'''

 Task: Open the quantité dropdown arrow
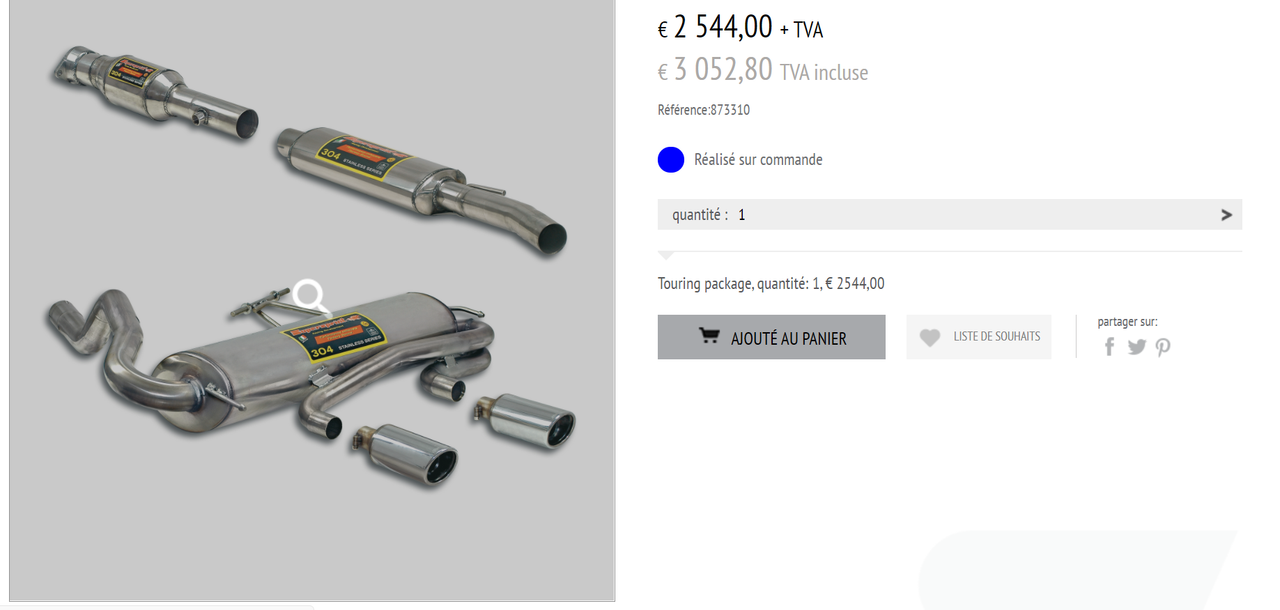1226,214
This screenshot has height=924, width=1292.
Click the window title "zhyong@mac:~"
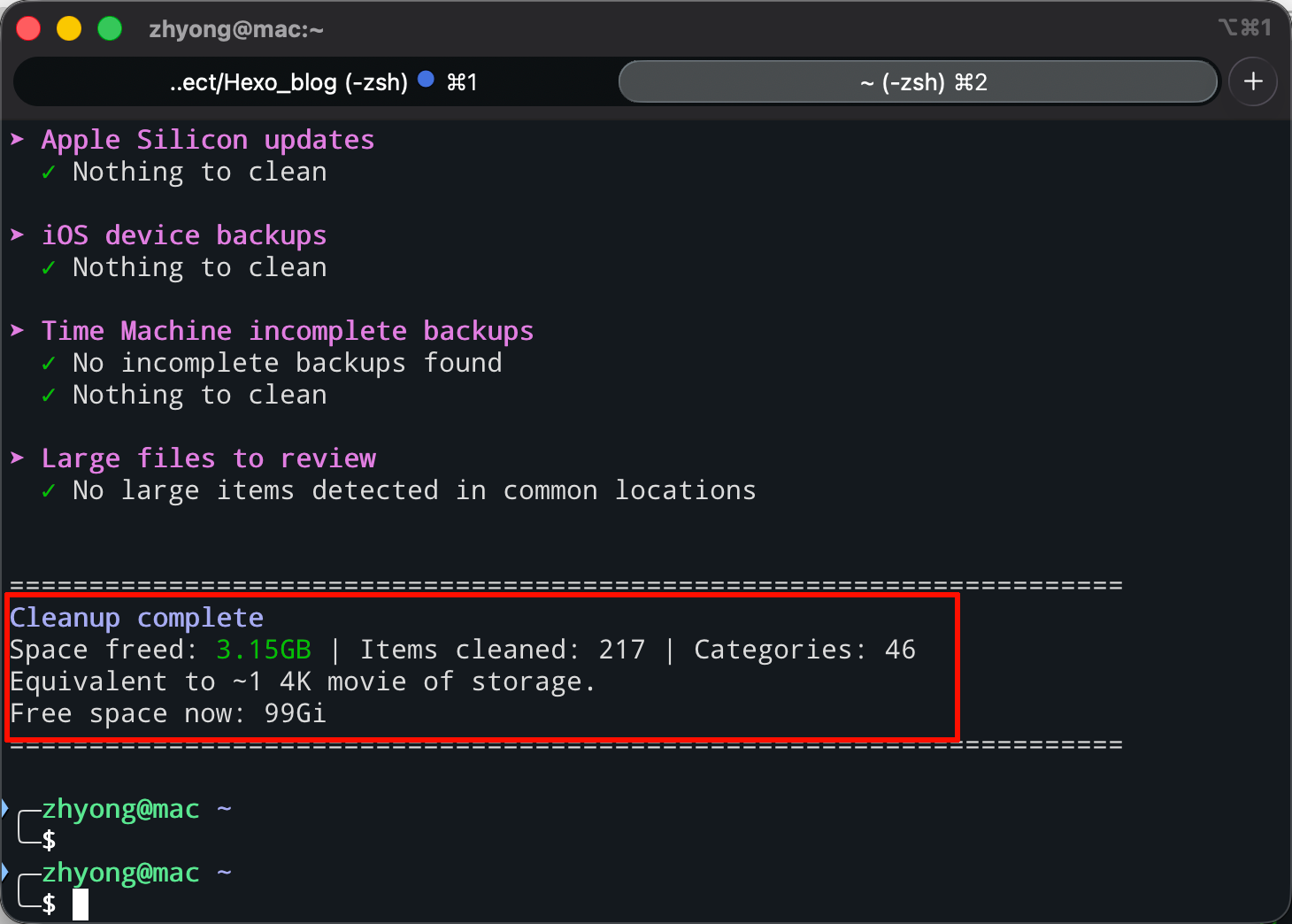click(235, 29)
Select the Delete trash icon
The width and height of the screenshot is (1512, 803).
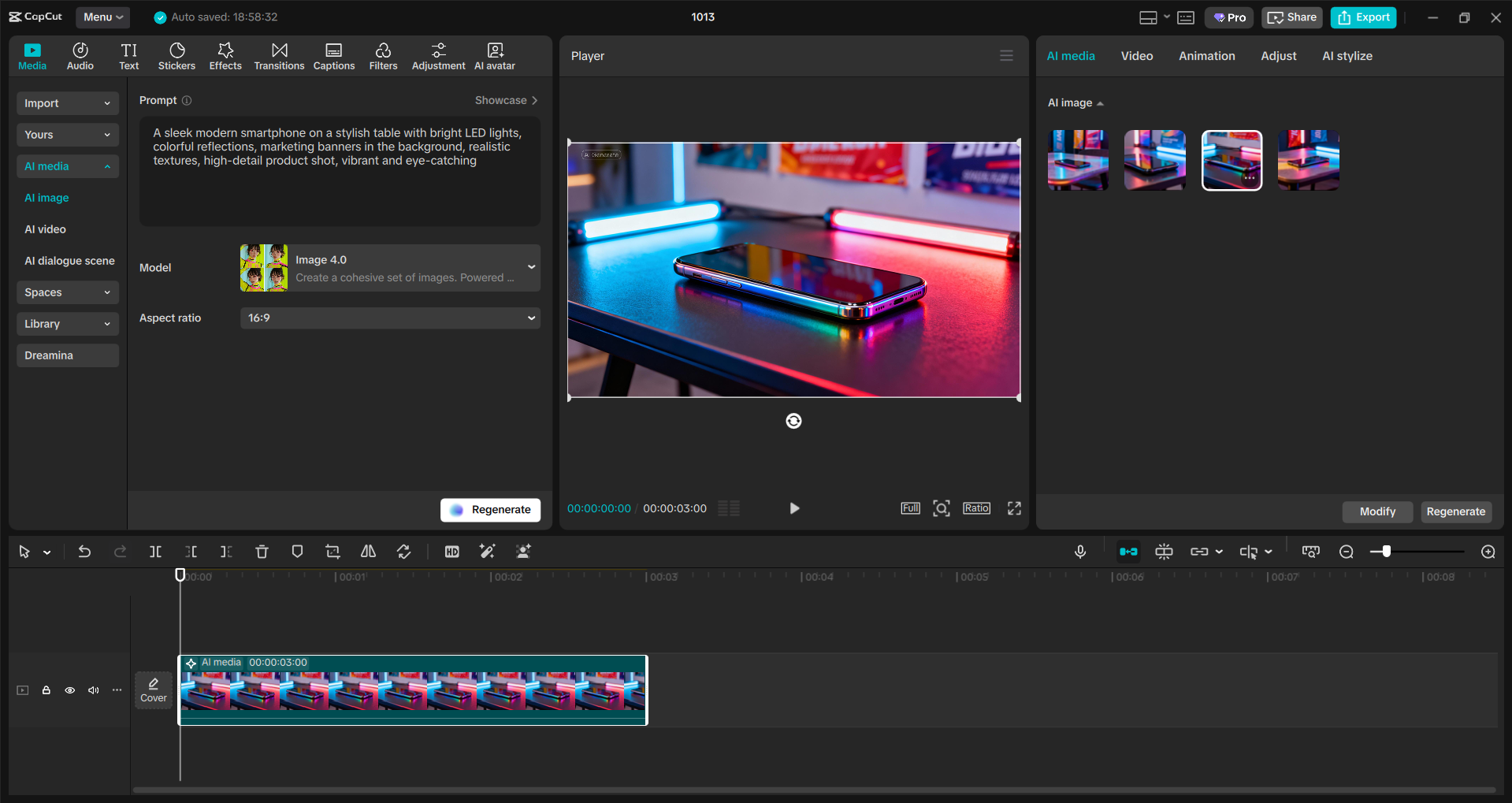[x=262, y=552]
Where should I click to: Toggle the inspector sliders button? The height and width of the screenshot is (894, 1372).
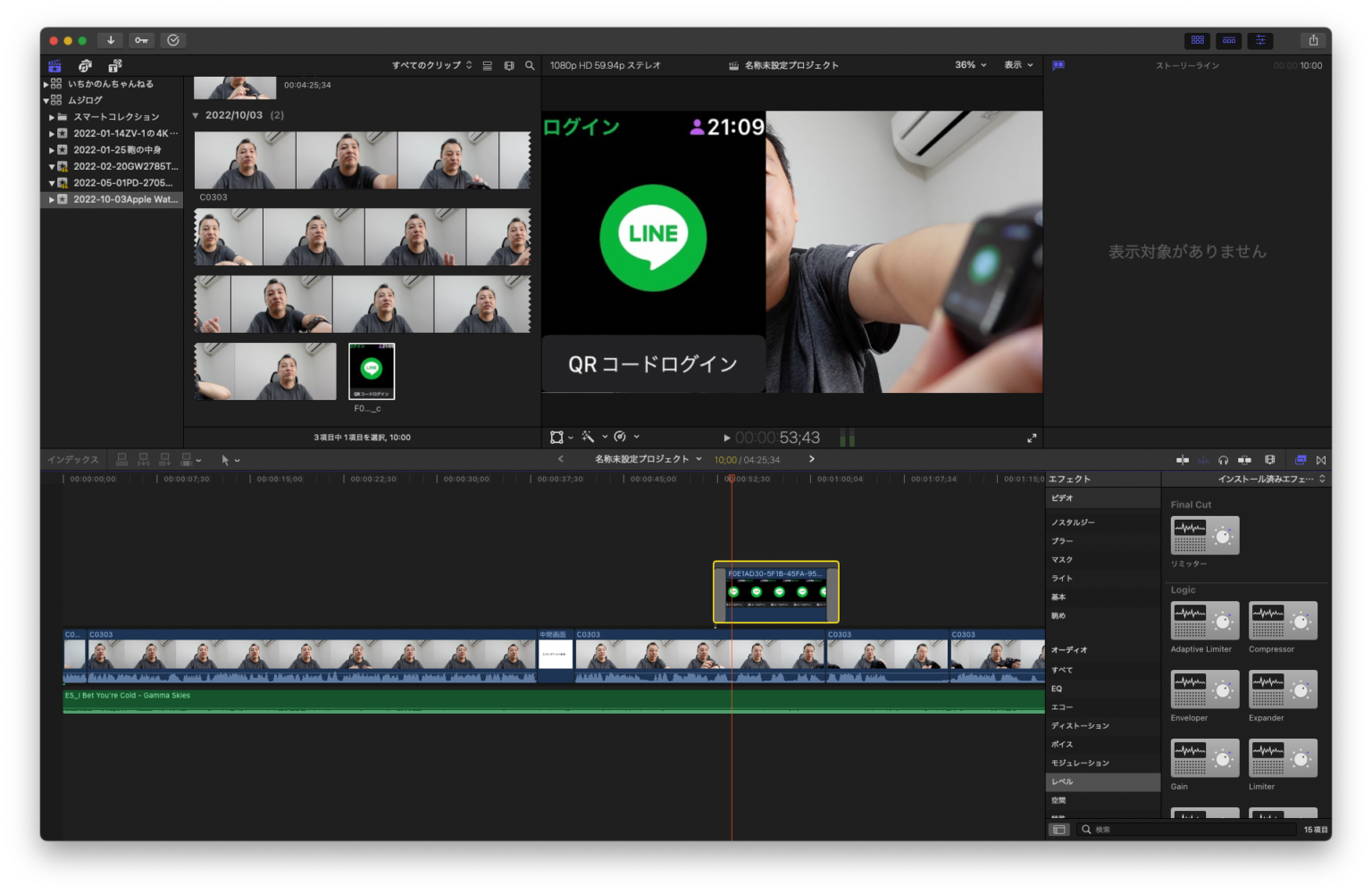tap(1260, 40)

'''
'''

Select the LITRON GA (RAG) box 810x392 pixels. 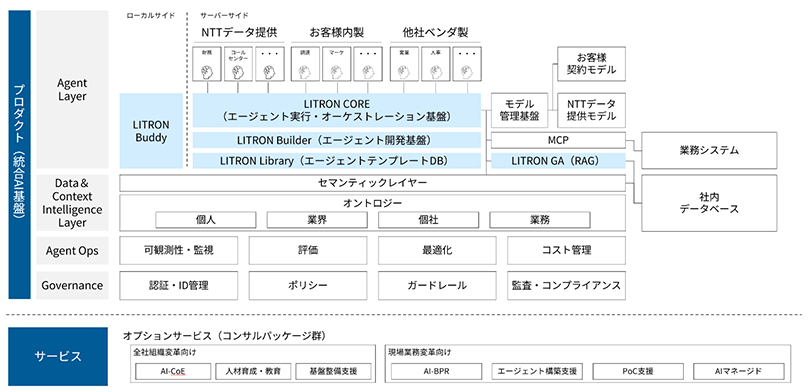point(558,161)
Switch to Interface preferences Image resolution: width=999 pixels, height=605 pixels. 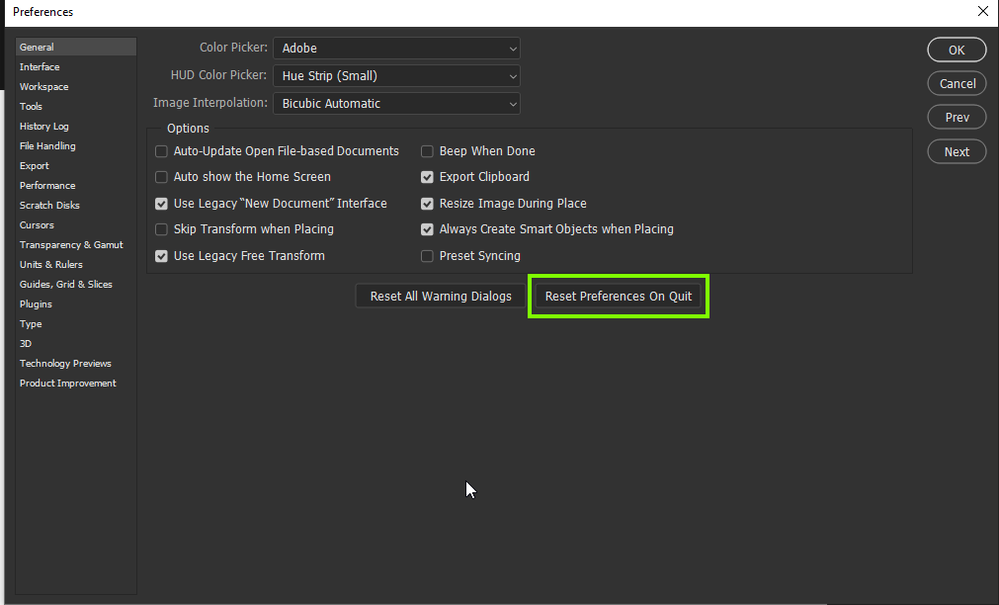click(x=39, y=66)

'''
'''

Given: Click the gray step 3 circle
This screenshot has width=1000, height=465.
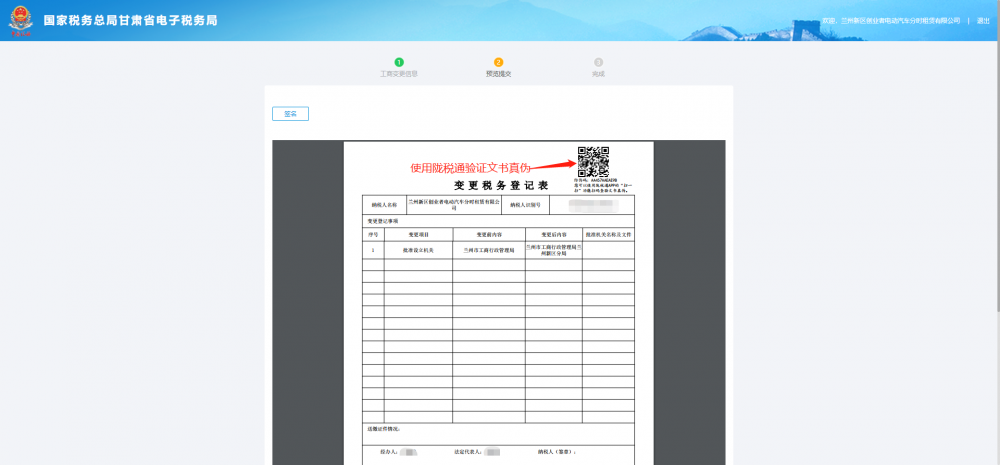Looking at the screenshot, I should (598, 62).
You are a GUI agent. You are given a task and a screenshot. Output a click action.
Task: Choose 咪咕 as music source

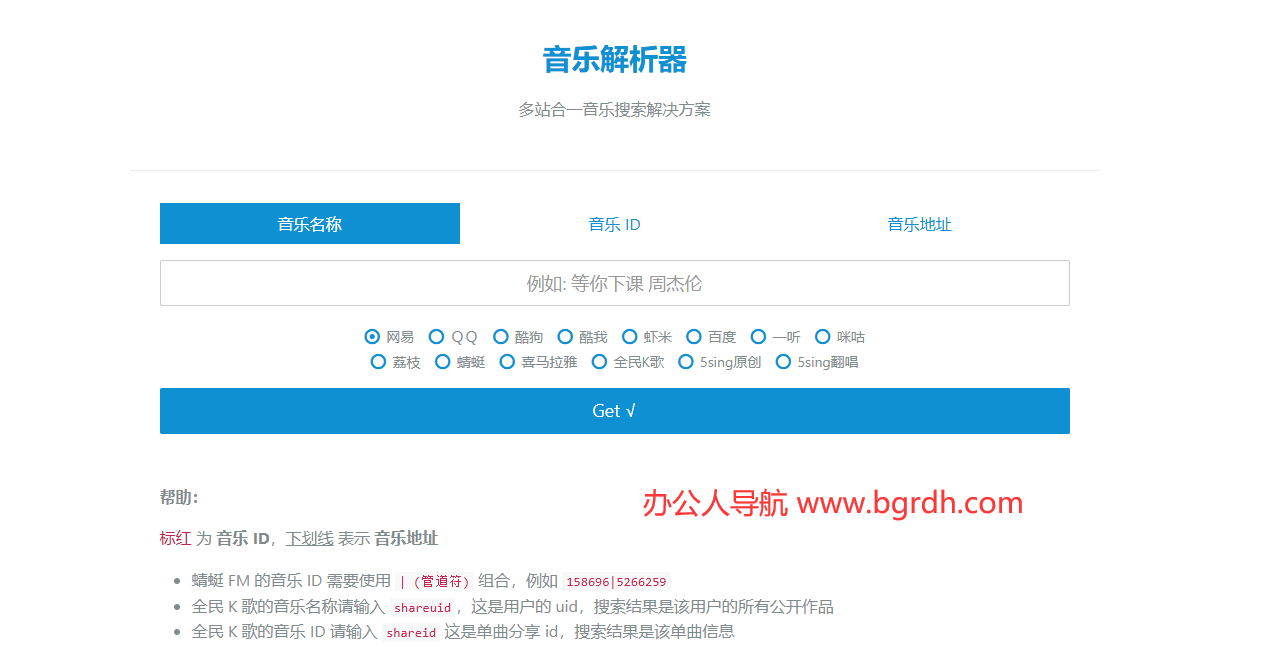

'''

— Directive —
Can you copy out, verbatim, the lines from the one with "Where should I" to the one with "tap(1260, 40)", including both, and leave out the pictures?

— Answer to this task —
Where should I click to: Toggle the inspector sliders button? The height and width of the screenshot is (894, 1372).
tap(1260, 40)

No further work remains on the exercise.